WHAT IS EXPECTED: Give back exactly the lines of the entries below from the line with "This screenshot has height=163, width=200." to the line with "Click the plus icon in Основа header", inclusive, and only those.

DATA UNDER STUDY:
□ □ □
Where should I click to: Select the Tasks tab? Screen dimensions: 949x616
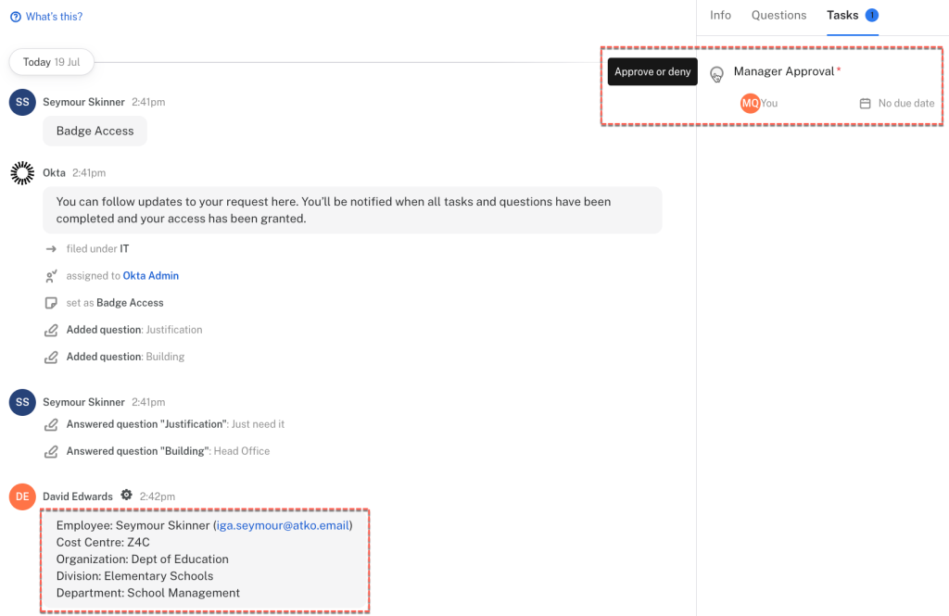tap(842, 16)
□ □ □
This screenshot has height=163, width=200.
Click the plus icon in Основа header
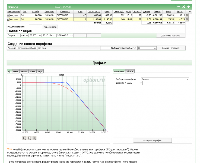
□ □ □
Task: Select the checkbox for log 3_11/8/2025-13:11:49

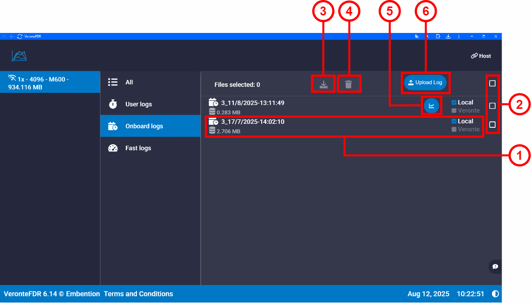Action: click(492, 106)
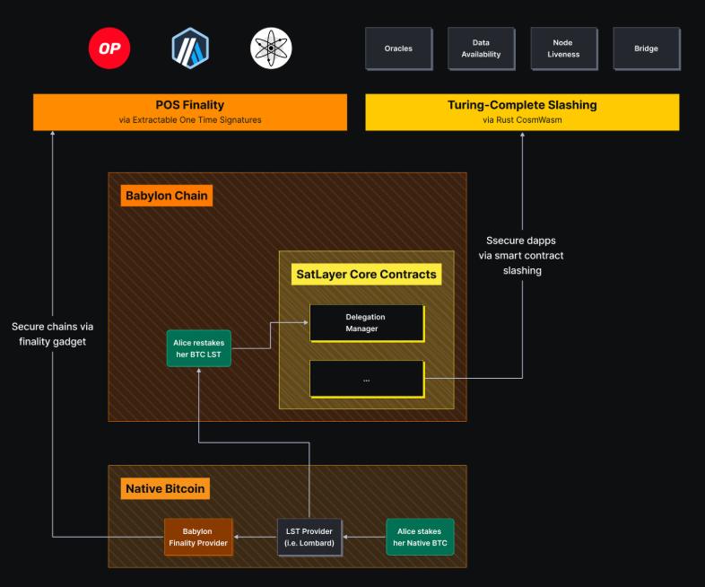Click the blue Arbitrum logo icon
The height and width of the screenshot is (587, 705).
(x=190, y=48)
□ □ □
SOLUTION TO THIS PROBLEM:
This screenshot has height=163, width=200.
Click the plus icon in Основа header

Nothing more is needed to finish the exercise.